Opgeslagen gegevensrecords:

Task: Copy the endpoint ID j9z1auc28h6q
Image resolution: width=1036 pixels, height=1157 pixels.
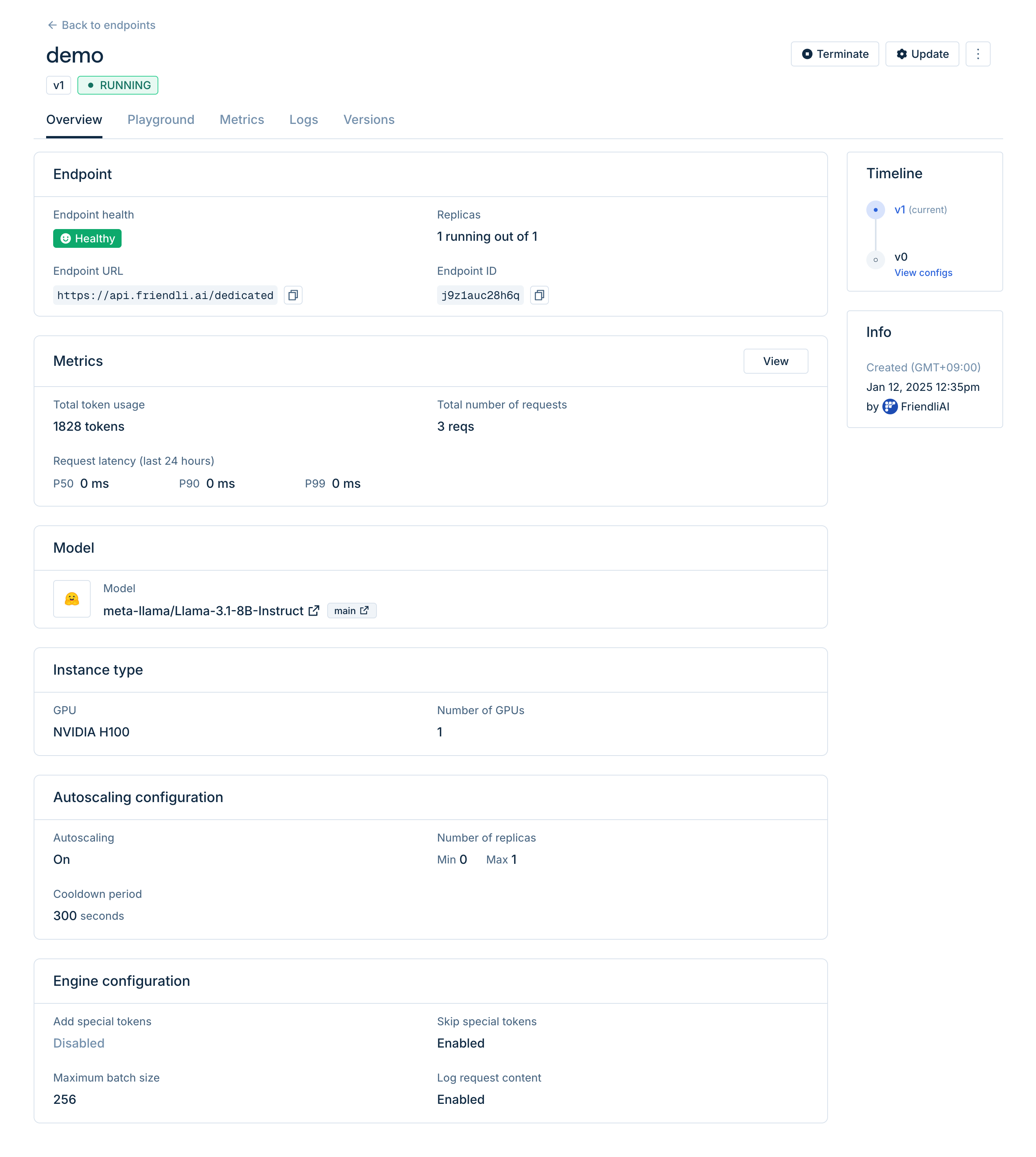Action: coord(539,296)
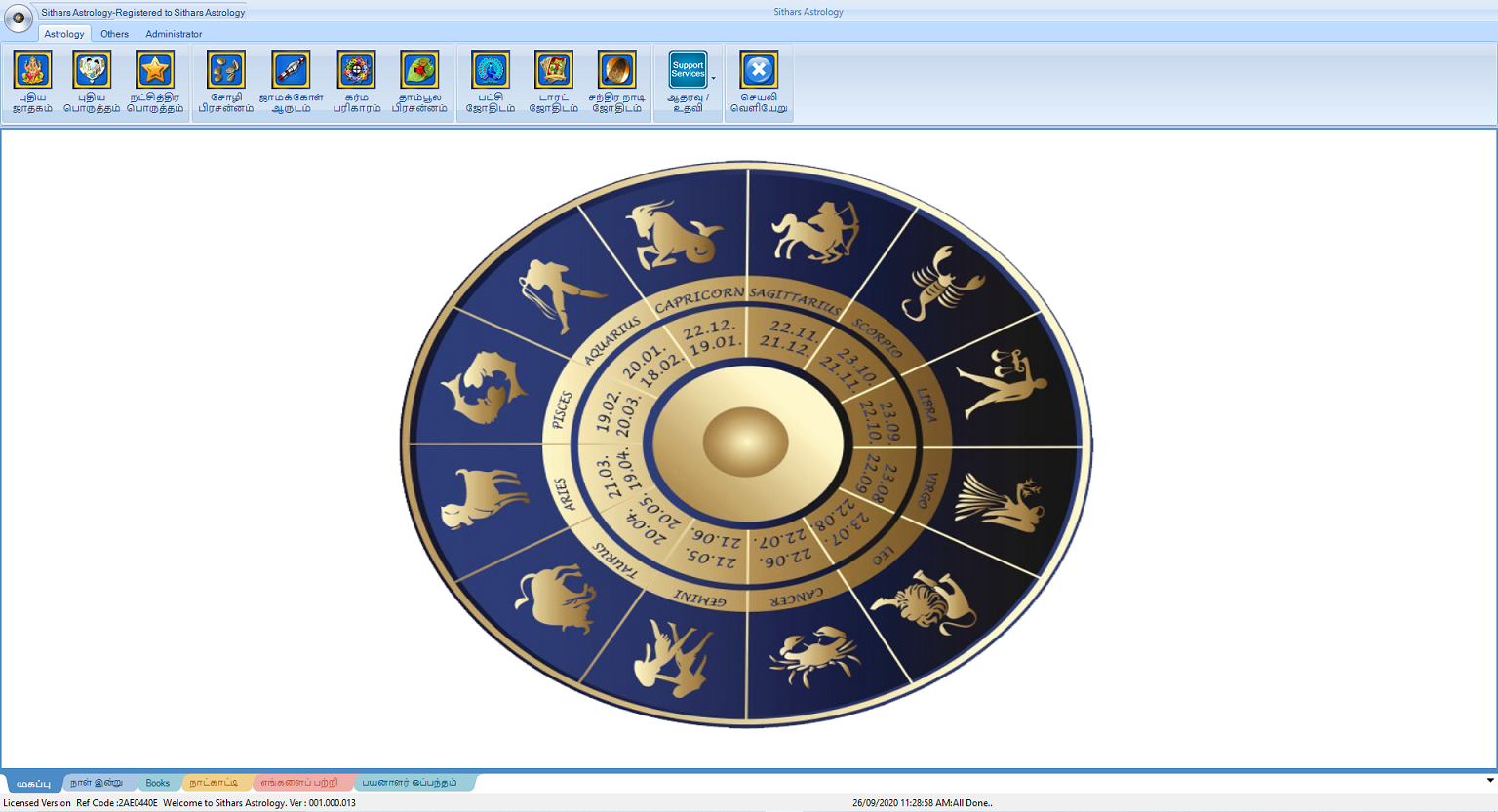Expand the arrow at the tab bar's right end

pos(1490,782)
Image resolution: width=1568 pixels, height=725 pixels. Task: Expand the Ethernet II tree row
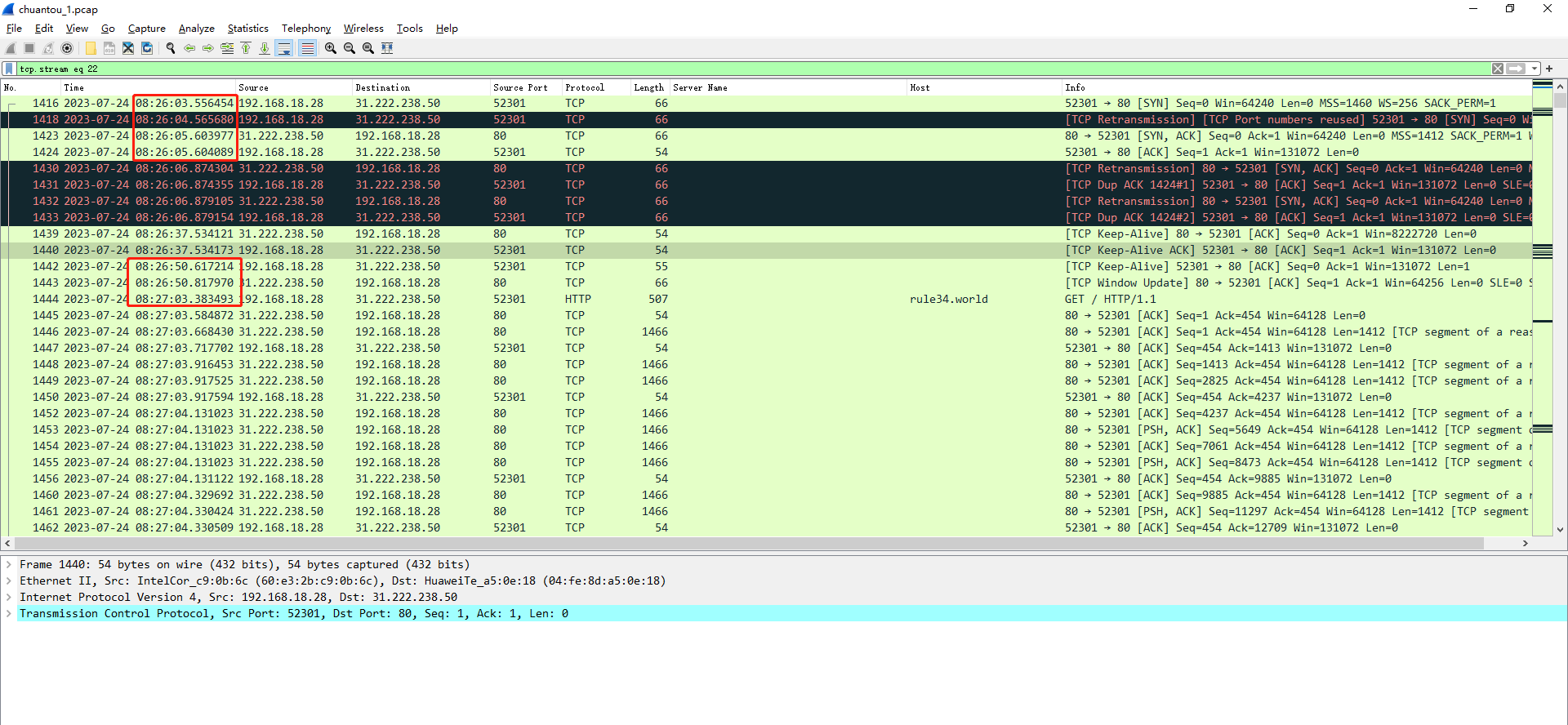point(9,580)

* * *

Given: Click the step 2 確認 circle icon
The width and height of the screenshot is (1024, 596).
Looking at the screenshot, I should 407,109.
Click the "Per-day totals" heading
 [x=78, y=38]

---

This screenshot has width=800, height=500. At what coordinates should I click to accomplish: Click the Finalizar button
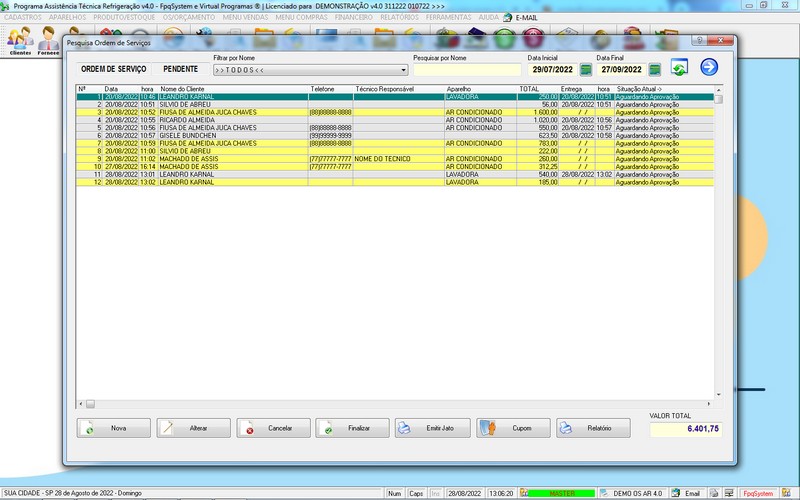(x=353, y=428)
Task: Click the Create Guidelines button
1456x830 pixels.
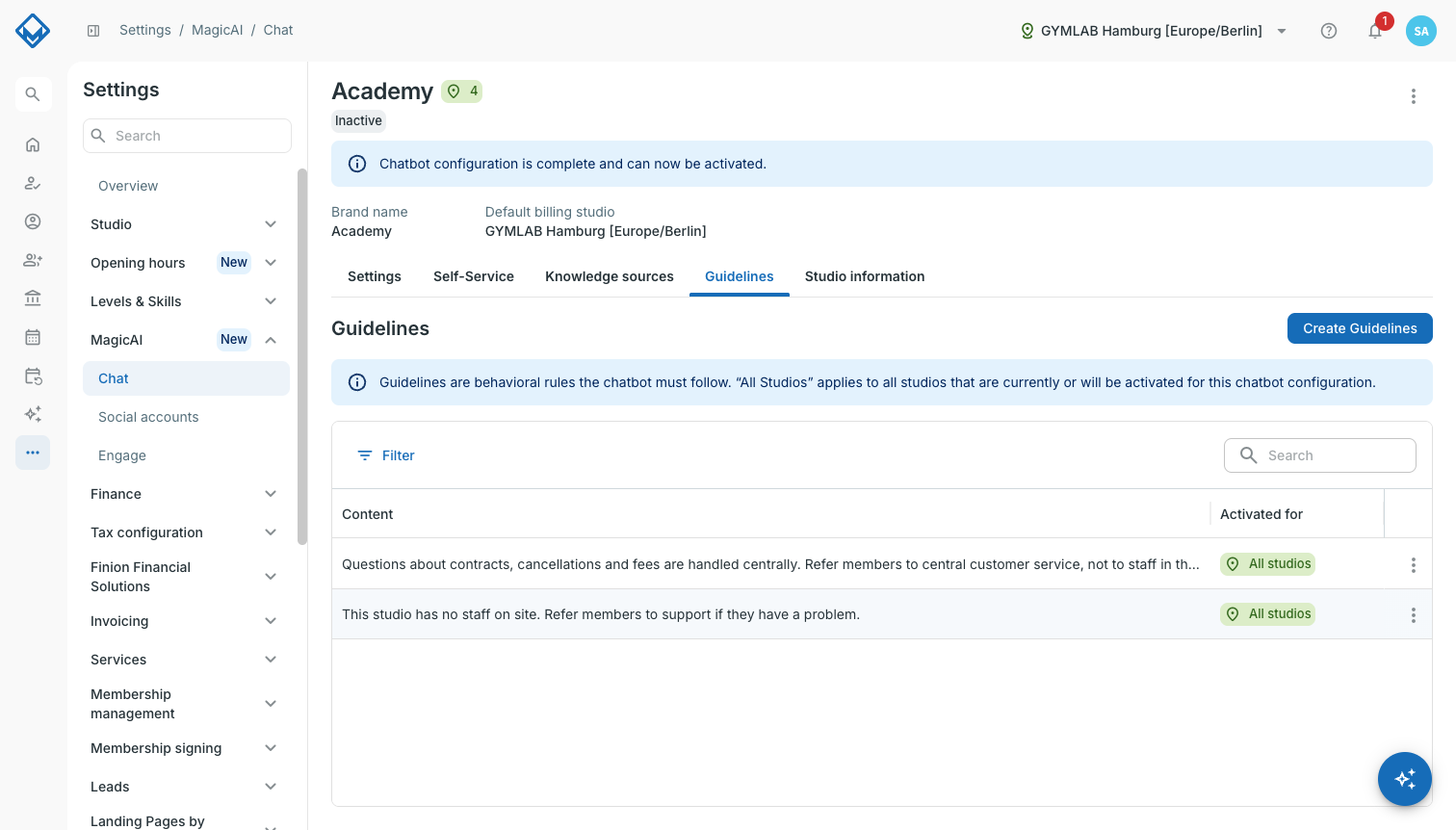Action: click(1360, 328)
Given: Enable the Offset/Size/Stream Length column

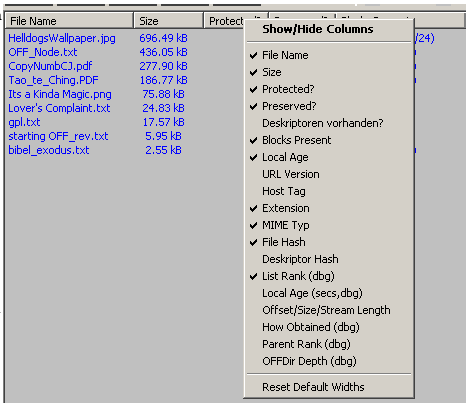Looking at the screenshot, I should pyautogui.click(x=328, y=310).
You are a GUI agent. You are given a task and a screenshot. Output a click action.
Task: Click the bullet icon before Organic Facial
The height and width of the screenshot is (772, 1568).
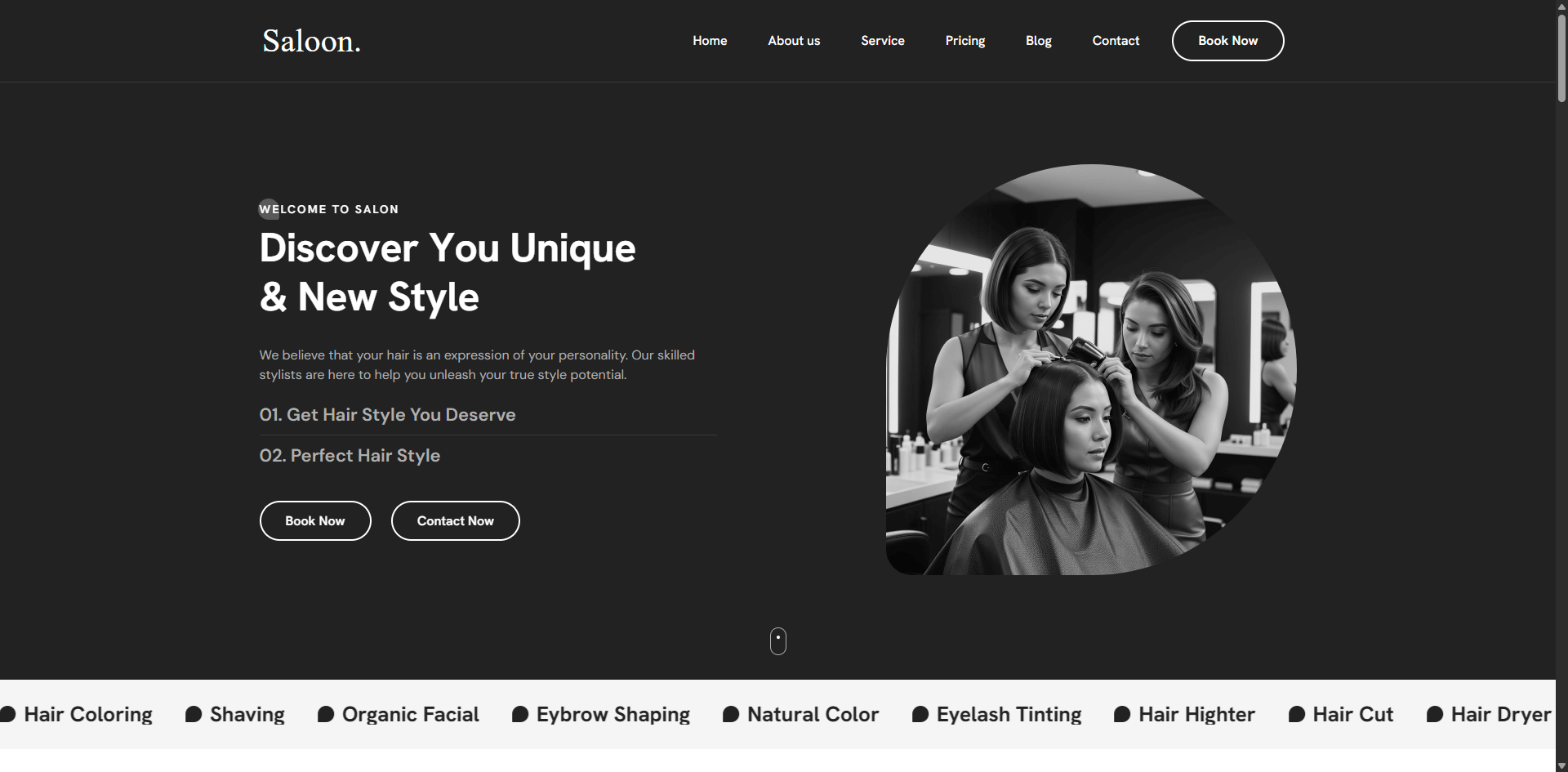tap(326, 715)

### OVER DEZE OPDRACHT
Som elke regel uit de records op waarin het woord "button" voorkomt, en neem die regels volledig over. Hoofdletters tellen mee.

### ANTWOORD OP OPDRACHT
This screenshot has width=800, height=500. At what coordinates should I click to accomplish: Click the Finalizar button
Task: Click the Create Guidelines button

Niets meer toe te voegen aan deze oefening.